## INPUT RECORDS
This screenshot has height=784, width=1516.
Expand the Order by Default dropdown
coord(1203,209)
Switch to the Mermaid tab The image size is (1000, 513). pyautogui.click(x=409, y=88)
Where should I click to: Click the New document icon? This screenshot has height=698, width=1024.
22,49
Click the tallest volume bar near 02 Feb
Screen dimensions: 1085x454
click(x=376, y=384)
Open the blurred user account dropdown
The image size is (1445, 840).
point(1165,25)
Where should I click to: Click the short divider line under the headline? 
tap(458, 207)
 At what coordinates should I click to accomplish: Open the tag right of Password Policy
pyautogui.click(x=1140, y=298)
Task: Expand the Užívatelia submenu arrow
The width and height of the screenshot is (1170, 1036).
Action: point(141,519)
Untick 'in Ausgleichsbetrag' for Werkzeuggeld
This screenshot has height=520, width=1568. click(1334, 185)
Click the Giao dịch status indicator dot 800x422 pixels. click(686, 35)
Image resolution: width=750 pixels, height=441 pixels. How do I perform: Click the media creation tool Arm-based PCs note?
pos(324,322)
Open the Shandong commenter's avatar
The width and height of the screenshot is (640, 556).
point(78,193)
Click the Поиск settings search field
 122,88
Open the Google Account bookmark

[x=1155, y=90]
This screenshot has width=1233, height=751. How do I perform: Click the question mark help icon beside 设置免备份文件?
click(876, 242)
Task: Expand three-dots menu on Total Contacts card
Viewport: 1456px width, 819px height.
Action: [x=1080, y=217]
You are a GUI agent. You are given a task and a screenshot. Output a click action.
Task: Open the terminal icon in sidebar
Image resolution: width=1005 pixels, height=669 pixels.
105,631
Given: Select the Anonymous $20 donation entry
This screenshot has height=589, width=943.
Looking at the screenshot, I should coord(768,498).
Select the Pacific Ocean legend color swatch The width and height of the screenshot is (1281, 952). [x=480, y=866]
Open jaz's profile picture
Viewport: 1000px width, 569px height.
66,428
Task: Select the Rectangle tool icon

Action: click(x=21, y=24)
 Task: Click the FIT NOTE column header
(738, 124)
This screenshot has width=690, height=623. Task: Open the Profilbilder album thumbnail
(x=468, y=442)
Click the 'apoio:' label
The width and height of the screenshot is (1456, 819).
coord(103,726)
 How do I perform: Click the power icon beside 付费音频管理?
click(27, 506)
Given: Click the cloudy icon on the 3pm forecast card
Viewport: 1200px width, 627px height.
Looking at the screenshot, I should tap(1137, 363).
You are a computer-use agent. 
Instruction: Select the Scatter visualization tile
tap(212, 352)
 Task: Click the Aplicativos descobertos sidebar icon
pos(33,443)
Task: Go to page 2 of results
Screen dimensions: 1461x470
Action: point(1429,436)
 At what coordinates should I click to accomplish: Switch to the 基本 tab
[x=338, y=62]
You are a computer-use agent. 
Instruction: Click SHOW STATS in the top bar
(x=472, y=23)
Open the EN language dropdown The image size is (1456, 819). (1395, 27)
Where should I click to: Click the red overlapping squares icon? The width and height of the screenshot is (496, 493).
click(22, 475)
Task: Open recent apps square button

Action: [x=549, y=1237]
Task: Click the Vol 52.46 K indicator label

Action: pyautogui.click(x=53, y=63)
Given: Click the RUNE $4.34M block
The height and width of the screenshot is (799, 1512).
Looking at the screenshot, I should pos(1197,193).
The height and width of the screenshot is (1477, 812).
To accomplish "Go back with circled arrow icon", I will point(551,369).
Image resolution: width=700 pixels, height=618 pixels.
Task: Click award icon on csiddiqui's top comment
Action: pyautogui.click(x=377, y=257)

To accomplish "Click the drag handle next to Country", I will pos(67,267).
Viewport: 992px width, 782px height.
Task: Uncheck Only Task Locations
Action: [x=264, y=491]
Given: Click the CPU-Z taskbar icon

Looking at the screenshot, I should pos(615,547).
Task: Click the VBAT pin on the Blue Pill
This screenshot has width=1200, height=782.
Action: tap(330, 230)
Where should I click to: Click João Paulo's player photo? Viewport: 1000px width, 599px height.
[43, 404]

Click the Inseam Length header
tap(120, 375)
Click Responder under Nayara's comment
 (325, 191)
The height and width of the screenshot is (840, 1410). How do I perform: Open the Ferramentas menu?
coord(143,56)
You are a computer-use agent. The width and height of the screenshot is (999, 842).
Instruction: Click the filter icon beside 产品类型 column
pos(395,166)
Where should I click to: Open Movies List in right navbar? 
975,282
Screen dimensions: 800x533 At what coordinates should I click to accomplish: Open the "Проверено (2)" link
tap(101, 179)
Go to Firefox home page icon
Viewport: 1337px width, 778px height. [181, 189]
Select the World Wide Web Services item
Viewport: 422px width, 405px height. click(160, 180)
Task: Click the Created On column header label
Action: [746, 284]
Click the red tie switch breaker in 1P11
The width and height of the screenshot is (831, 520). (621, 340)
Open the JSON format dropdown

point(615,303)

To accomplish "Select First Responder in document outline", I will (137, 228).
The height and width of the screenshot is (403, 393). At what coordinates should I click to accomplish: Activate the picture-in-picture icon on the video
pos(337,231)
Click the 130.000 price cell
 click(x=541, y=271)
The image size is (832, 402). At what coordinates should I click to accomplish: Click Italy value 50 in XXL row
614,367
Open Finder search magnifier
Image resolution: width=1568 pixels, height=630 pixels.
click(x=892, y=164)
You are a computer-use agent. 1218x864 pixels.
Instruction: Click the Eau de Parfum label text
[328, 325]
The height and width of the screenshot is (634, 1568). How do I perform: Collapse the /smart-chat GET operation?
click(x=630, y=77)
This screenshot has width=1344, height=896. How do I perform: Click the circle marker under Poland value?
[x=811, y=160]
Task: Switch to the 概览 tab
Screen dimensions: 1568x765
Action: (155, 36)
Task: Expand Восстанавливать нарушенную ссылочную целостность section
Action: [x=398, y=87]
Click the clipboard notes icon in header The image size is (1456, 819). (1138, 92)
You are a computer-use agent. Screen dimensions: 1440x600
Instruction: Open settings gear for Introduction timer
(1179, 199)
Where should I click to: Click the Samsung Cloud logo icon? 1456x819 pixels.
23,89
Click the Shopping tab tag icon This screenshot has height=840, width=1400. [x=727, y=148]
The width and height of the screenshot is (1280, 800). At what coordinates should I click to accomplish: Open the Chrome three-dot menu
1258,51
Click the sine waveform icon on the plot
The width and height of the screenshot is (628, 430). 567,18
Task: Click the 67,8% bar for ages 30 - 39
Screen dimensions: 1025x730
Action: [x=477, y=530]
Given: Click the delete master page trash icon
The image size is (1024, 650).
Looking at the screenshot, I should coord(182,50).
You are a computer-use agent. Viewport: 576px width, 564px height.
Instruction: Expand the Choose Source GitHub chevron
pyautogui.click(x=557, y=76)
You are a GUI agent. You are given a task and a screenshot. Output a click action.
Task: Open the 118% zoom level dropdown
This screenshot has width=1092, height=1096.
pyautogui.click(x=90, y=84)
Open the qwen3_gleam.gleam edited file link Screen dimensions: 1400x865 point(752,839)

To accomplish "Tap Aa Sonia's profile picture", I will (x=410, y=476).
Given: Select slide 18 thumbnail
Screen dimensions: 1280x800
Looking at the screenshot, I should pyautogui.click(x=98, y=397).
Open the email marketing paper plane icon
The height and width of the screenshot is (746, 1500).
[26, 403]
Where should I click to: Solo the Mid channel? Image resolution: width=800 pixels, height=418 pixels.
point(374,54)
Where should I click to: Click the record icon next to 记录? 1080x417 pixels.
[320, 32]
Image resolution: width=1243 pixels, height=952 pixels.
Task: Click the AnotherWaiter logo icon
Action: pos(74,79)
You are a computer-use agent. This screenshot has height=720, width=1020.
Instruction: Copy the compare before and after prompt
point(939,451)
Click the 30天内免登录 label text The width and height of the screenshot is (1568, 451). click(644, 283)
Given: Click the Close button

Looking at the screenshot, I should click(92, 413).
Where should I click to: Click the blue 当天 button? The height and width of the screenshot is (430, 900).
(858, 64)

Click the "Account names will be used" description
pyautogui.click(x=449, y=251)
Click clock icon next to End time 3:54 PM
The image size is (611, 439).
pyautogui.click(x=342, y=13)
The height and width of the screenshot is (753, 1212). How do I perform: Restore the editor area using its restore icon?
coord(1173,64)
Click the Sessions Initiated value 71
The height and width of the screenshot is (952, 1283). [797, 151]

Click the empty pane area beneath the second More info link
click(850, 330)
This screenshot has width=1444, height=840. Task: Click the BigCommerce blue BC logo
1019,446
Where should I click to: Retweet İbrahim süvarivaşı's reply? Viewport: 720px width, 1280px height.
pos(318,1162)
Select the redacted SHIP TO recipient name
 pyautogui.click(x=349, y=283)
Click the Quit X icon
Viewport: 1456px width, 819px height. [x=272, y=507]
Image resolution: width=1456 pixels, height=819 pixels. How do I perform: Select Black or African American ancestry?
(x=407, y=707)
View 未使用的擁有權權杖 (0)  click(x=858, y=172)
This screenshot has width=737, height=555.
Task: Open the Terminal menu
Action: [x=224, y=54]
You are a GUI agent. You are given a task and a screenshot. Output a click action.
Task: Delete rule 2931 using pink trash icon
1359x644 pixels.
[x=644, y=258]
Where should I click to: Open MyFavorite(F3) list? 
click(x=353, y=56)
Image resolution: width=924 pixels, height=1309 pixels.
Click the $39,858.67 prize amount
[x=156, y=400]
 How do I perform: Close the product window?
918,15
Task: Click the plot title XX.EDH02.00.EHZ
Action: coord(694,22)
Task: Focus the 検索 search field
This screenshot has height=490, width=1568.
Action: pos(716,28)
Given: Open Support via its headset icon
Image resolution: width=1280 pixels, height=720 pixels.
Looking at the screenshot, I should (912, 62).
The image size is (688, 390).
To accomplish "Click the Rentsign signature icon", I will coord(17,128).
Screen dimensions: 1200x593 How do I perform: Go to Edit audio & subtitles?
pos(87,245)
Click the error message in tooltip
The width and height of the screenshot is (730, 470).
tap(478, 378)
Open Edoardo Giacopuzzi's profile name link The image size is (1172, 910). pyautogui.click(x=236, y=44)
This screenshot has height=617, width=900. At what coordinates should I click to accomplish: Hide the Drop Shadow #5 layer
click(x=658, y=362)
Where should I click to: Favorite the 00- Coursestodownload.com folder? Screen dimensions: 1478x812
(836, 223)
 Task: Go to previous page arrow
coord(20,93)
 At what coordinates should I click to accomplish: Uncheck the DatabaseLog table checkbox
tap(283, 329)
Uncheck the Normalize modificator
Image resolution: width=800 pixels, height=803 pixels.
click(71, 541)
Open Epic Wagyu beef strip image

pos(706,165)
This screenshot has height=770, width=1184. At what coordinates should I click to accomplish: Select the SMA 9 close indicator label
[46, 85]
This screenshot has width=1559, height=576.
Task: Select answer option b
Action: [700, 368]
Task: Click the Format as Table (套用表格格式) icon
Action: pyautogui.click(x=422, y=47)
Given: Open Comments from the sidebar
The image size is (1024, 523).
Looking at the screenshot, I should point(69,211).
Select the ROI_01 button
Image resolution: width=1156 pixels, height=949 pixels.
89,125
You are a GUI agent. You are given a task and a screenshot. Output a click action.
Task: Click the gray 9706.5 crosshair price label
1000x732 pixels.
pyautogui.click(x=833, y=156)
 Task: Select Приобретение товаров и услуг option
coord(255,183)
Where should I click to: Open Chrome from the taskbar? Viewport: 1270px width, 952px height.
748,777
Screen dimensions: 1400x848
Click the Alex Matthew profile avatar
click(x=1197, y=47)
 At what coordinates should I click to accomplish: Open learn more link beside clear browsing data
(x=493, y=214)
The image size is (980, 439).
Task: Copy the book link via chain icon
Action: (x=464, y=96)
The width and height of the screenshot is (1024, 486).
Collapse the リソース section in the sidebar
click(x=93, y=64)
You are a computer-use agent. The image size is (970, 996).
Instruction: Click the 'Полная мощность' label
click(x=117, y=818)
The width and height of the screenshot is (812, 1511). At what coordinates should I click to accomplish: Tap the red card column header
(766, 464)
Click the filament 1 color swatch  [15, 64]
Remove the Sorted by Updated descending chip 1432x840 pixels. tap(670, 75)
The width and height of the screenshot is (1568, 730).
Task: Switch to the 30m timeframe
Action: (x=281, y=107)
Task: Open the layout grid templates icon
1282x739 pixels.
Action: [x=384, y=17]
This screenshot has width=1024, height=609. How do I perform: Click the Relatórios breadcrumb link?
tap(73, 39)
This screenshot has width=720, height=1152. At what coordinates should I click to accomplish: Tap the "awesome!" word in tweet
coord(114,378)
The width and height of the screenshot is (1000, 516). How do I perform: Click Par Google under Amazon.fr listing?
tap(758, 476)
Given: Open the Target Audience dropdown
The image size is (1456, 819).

## EXERCISE GOAL
Revise the items from the line with "Where should I click to: Open Movies" to the line with "Click the clipboard", inclusive, changing "Firefox" to "Chrome" and leaving everything else as it is. Return only those lines.

## FULL OUTPUT
Where should I click to: Open Movies List in right navbar? 
975,282
Screen dimensions: 800x533 At what coordinates should I click to accomplish: Open the "Проверено (2)" link
tap(101, 179)
Go to Chrome home page icon
Viewport: 1337px width, 778px height. [181, 189]
Select the World Wide Web Services item
Viewport: 422px width, 405px height. click(160, 180)
Task: Click the Created On column header label
Action: [746, 284]
Click the red tie switch breaker in 1P11
The width and height of the screenshot is (831, 520). (621, 340)
Open the JSON format dropdown

point(615,303)

To accomplish "Select First Responder in document outline", I will (137, 228).
The height and width of the screenshot is (403, 393). At what coordinates should I click to accomplish: Activate the picture-in-picture icon on the video
pos(337,231)
Click the 130.000 price cell
 click(x=541, y=271)
The image size is (832, 402). At what coordinates should I click to accomplish: Click Italy value 50 in XXL row
614,367
Open Finder search magnifier
Image resolution: width=1568 pixels, height=630 pixels.
click(x=892, y=164)
You are a computer-use agent. 1218x864 pixels.
Instruction: Click the Eau de Parfum label text
[328, 325]
The height and width of the screenshot is (634, 1568). How do I perform: Collapse the /smart-chat GET operation?
click(x=630, y=77)
This screenshot has width=1344, height=896. How do I perform: Click the circle marker under Poland value?
[x=811, y=160]
Task: Switch to the 概览 tab
Screen dimensions: 1568x765
Action: (155, 36)
Task: Expand Восстанавливать нарушенную ссылочную целостность section
Action: [x=398, y=87]
Click the clipboard notes icon in header The image size is (1456, 819). (1138, 92)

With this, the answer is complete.